An estimated 7,500 people sleep in San Francisco’s streets, with more than 1,400 waiting for temporary shelter spots to open up each night. Homelessness in the city has become a humanitarian crisis, fueled in part by the tech boom bursting through the housing market.

“The City is in crisis. People living on our streets are in crisis,” the city supervisor Matt Haney, whose district includes this affluent waterfront community, said in a statement. “We have to take immediate action to prevent and address homelessness, and provide more services, shelter and housing across the city – this Navigation Center will absolutely be a part of the solution.”

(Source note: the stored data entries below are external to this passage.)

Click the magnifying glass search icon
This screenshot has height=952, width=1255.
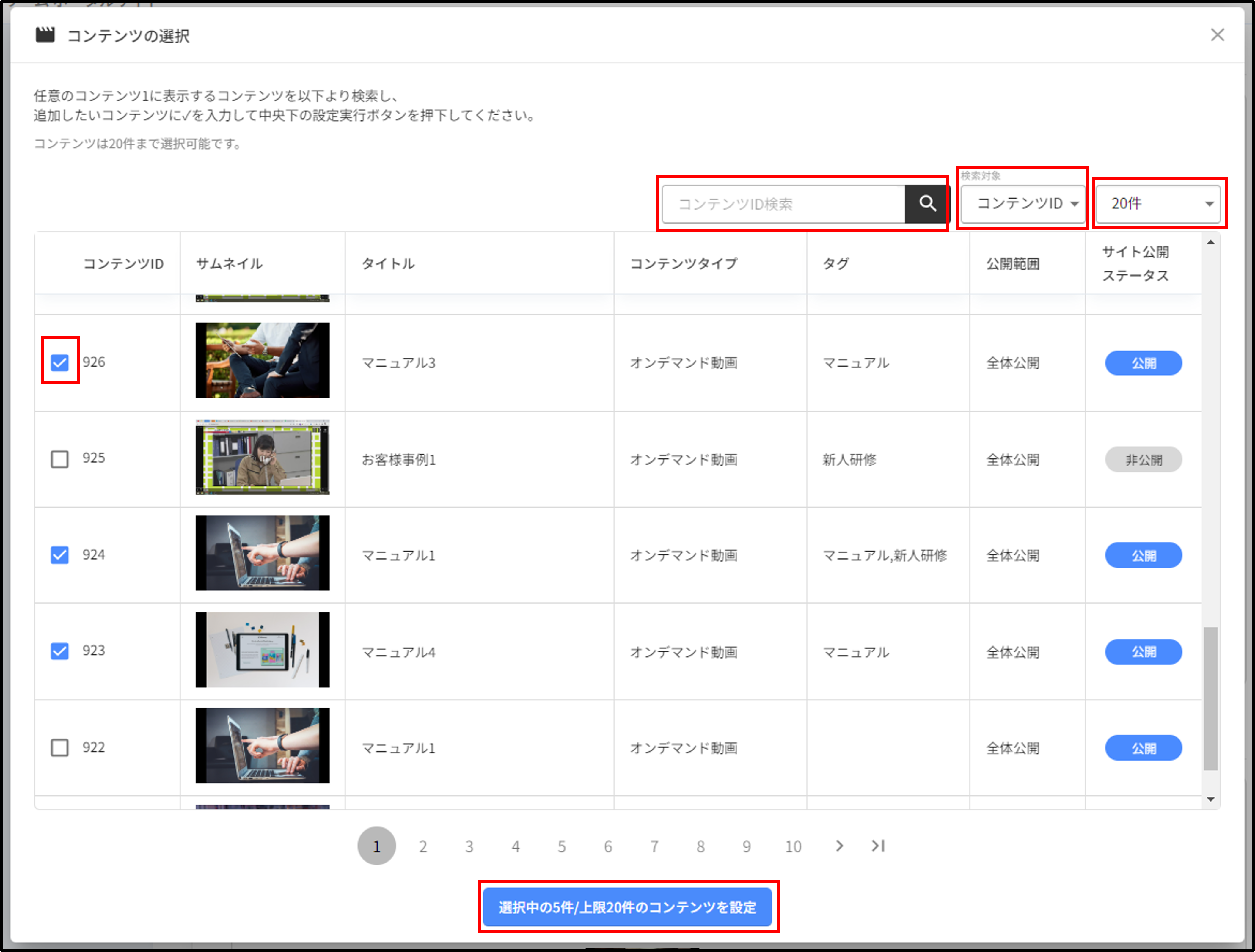point(927,204)
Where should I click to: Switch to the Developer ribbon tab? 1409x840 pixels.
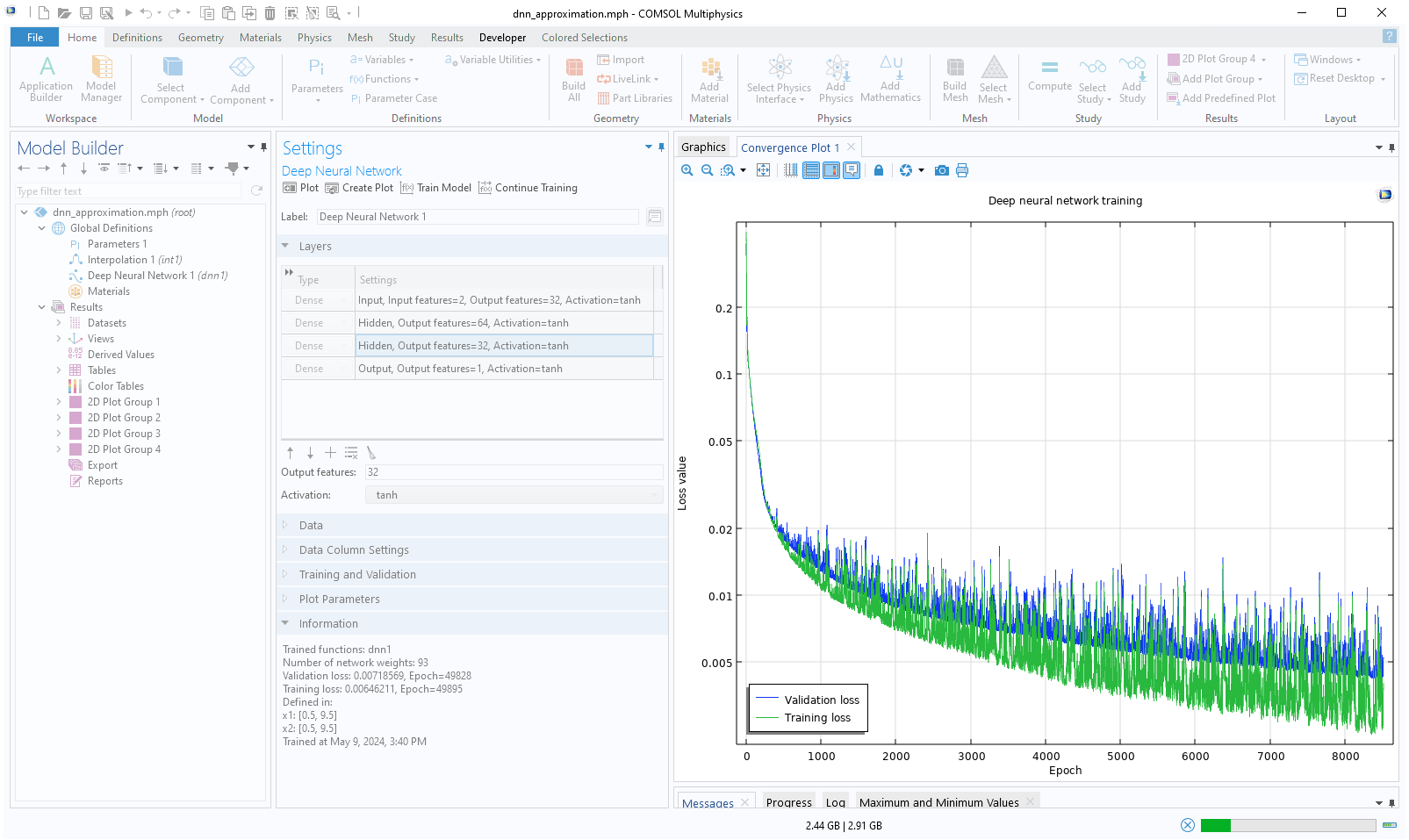502,37
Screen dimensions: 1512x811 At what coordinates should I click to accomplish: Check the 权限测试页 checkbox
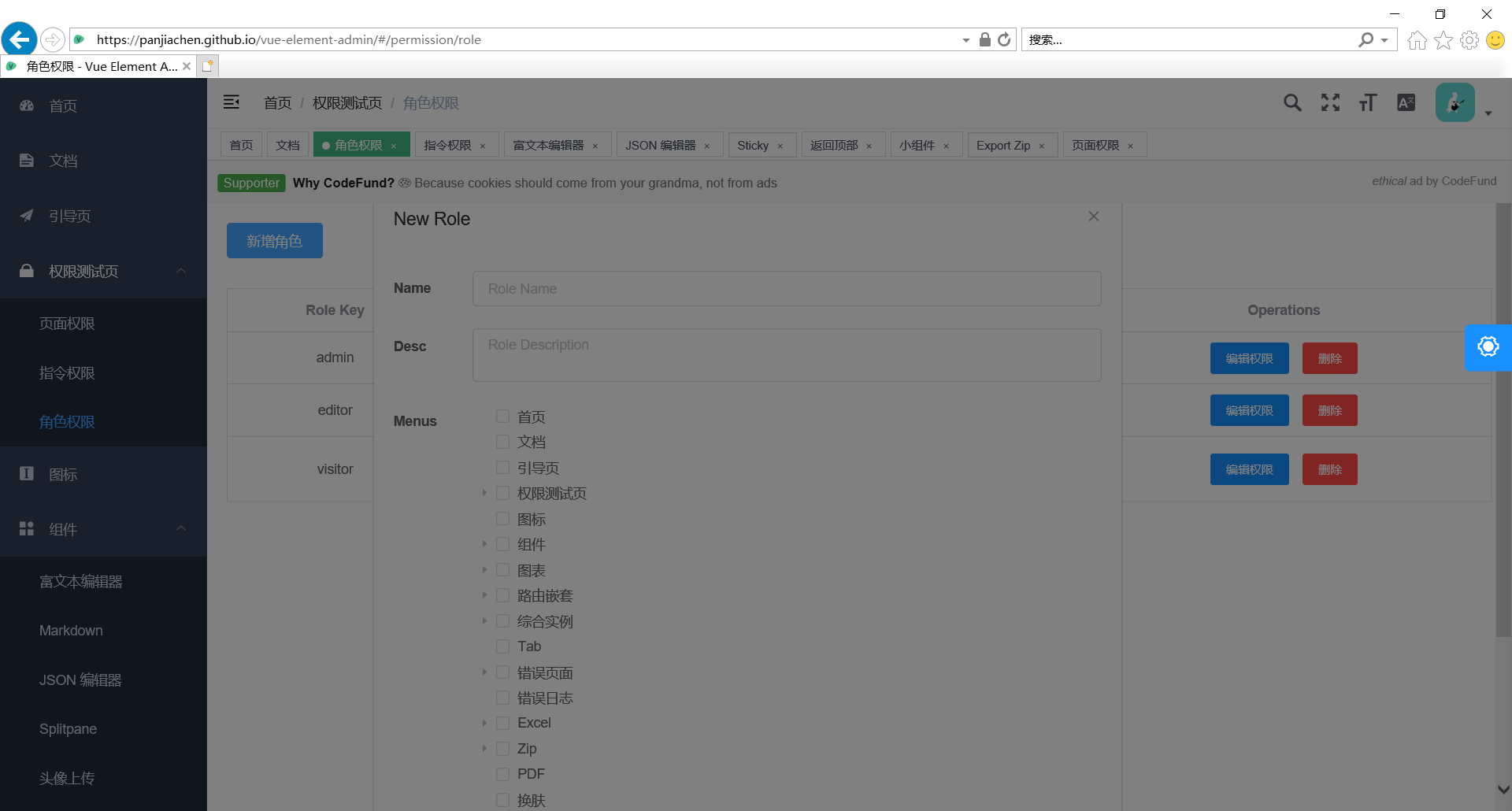click(x=502, y=493)
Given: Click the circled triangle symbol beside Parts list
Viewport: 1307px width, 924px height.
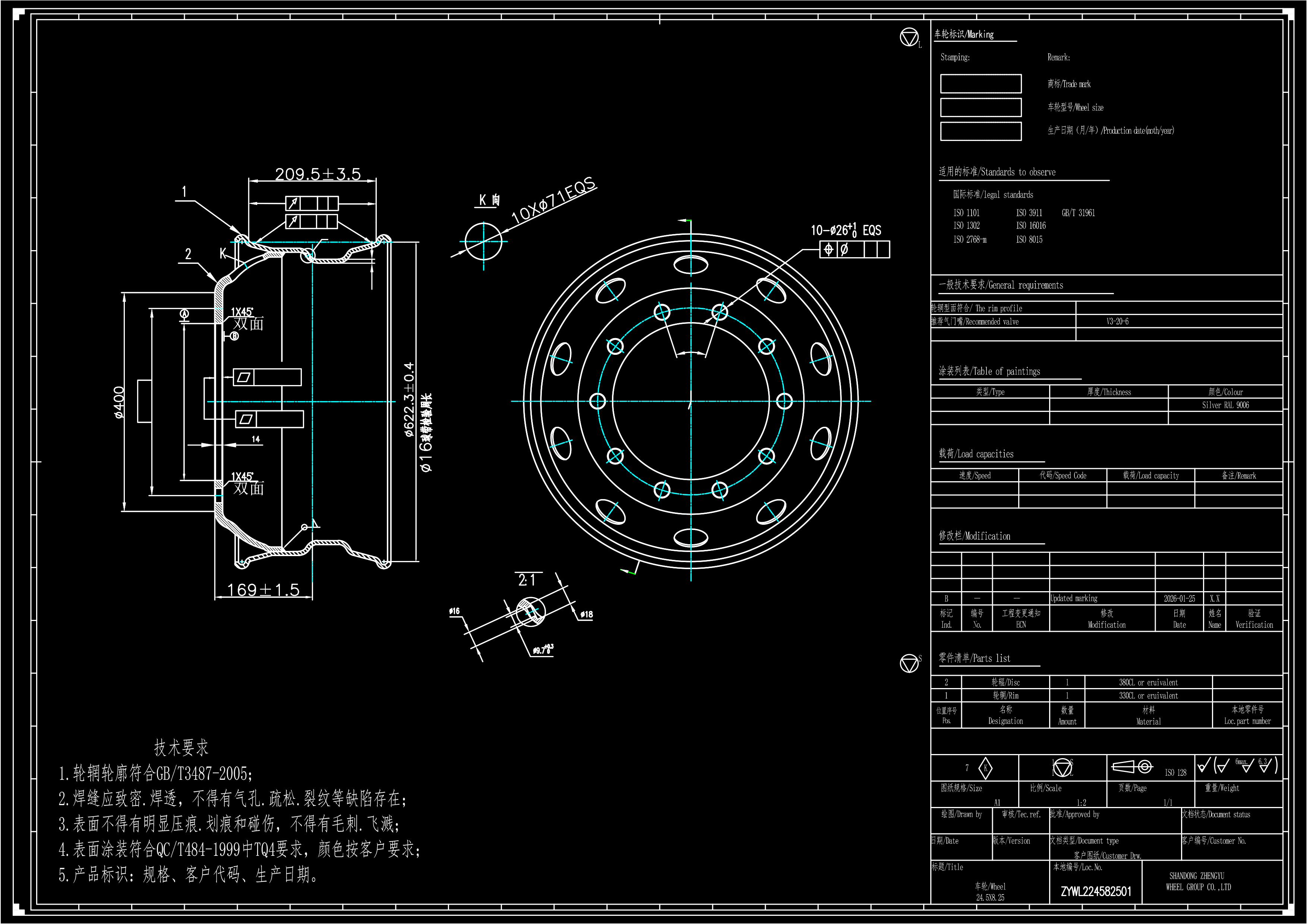Looking at the screenshot, I should 909,663.
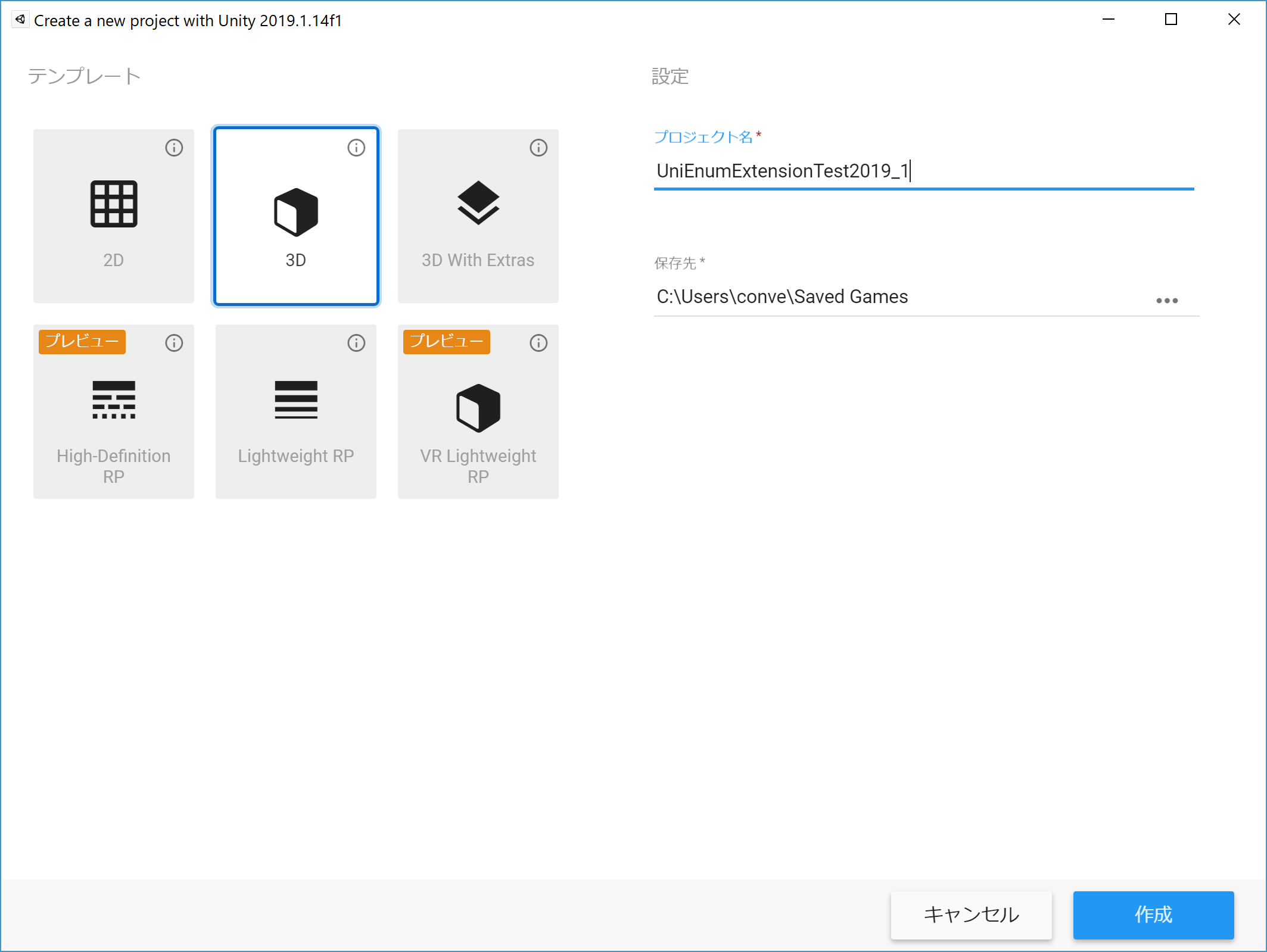
Task: Open info for 3D With Extras template
Action: point(538,148)
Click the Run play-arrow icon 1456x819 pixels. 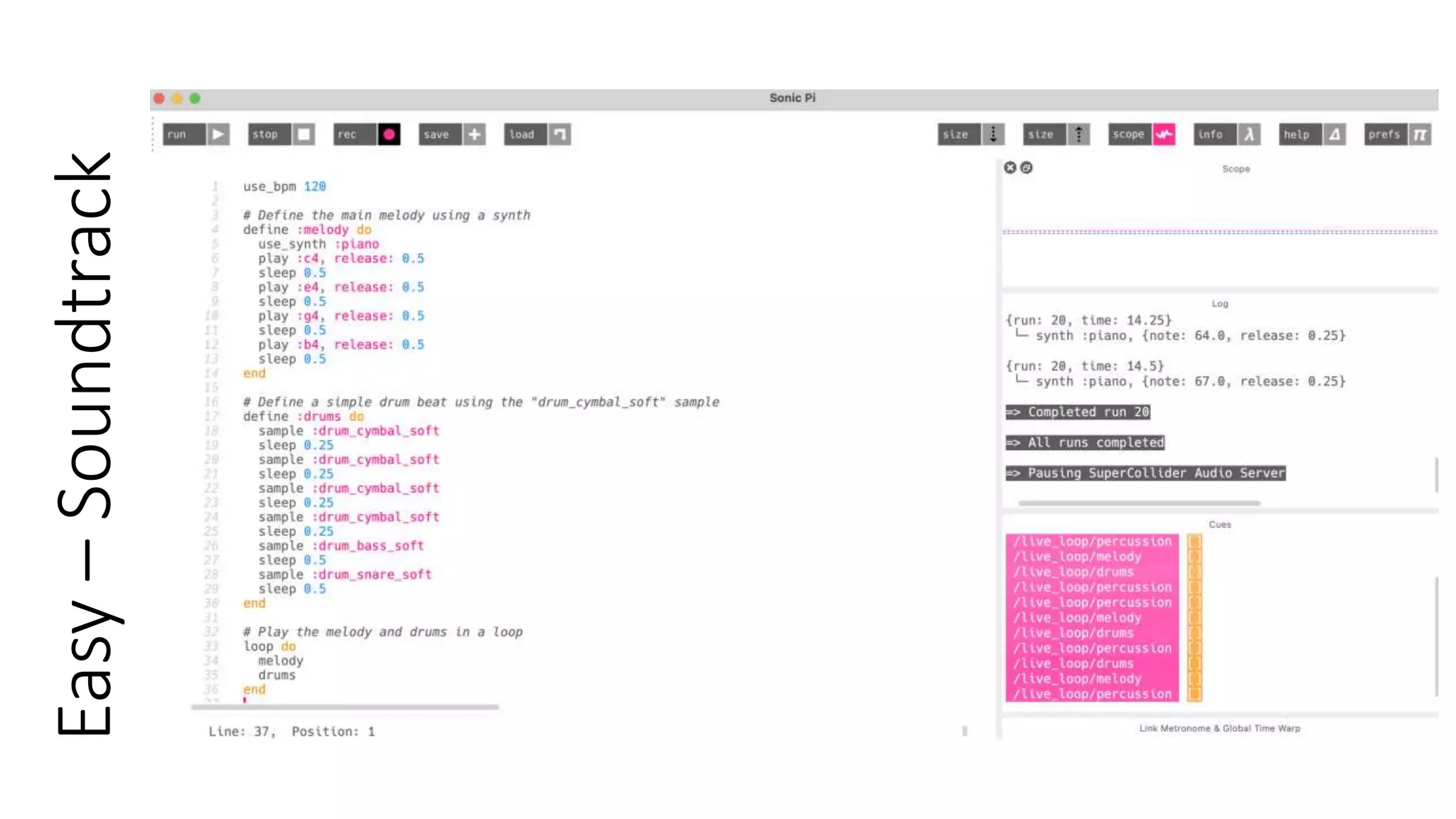click(218, 134)
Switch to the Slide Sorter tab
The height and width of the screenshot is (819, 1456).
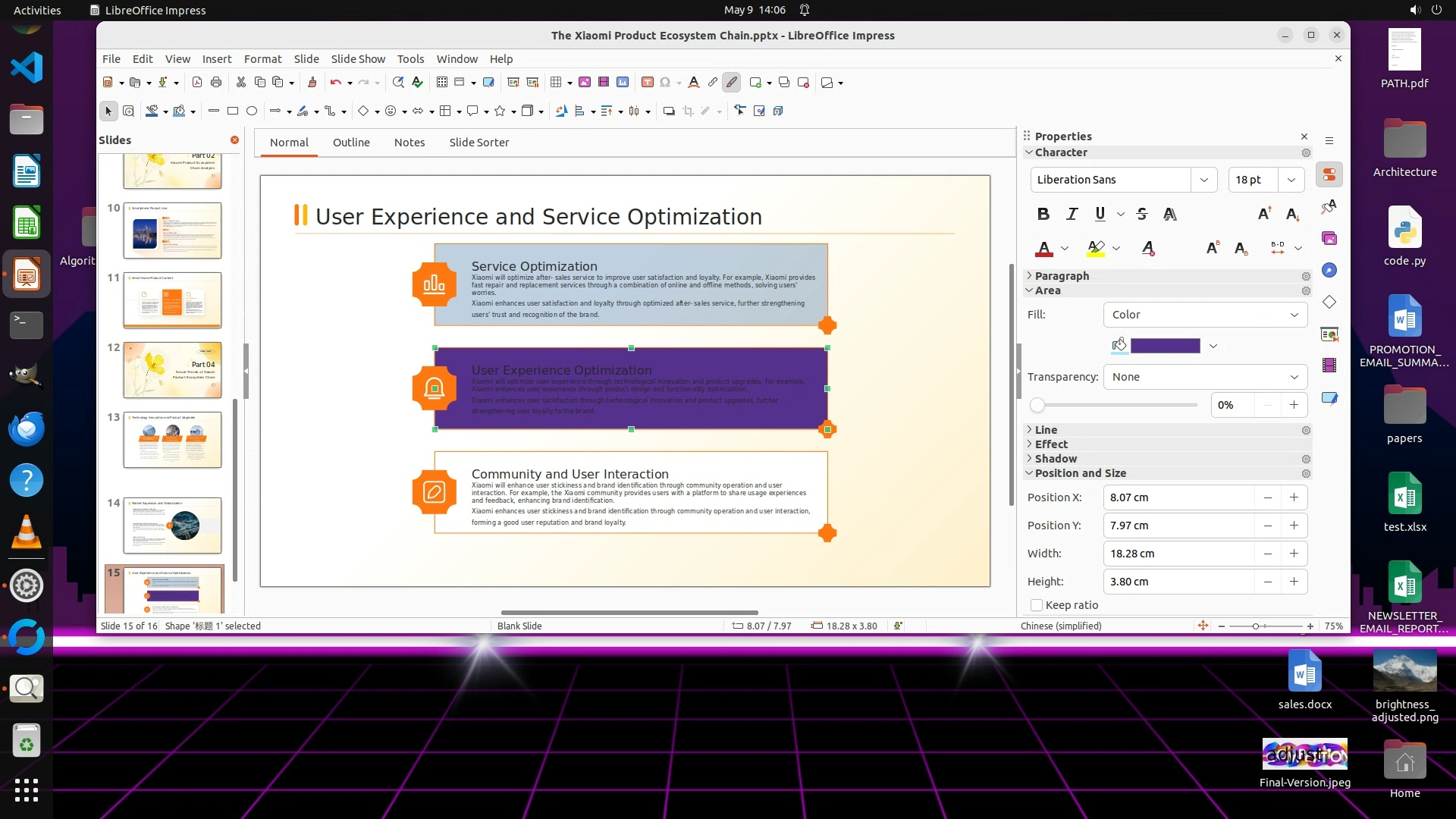[x=479, y=143]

Related: San Francisco: residents of wealthy area shout down mayor over homeless shelter

Opponents to the proposed 200 beds that would come with this shelter say their ultimate concern is safety. But at Tuesday’s meeting, some also appeared concerned with image; the waterfront’s scenic views and seaside bike lanes attract tourists by the millions. Residents waved orange signs reading: “This is San Francisco’s Front Yard”.

In response, advocates with the Coalition on Homelessness unfurled a banner declaring: “People are Dying in Your ‘Front Yard’”.

“That slogan came from a comment at the previous meeting, that we don’t even put our Recology [waste processing] center in the front yard, we put it in the back yard,” said Kelley Cutler, the human rights organizer for the Coalition on Homelessness. “So that’s where the slogan came from: you’re putting ‘the trash’ in the front yard.”

Cutler and the Coalition on Homelessness is used to getting pushback whenever a proposal for a homeless shelter comes up, but the level of “vitriol and hate” was unprecedented, Cutler said.

“We had to get involved just to remind people that we were talking about human beings,” she said. “We brought banners with the names of people who died on our streets this past year because that is the reality of it, that is what we’re concerned about, and that is what we need to keep bringing into the dialogue and that hasn’t been part of it. People have just been so demonized and stigmatized, and the conversation just hasn’t gotten anywhere.”

Zacks, the attorney for the residents, has already filed a brief objecting to the process by which the port commission approved the plans for the homeless shelter. He is also questioning whether the project should be exempt from a full environmental review or if it should undergo the lengthy process required under state law.

“We believe that in the mayor’s haste to meet her campaign promises, she has failed to follow the law,” he said. “It’s pretty disrespectful to the people who live there to shove it down their throats like this. I have been practicing law in this city for almost 30 years and I have never seen so much disregard for the feelings, thoughts, and opinions of thousands of people.”

A rival GoFundMe, whose premise is that homeless people “deserve safe and humane shelter”, raised $176,000 for the Coalition on Homelessness. The rival campaign garnered support from the Salesforce CEO, Marc Benioff; the Twilio CEO, Jeff Lawson; and from GoFundMe itself.

And though the Coalition on Homelessness is not directly involved in this city-funded homeless shelter, Cutler says it will continue to oppose the demonization of homeless people.

“We got our own battles going on, but what we are going to continue to do is remind people of the humanity of people and of the crisis going on in our community,” Cutler said.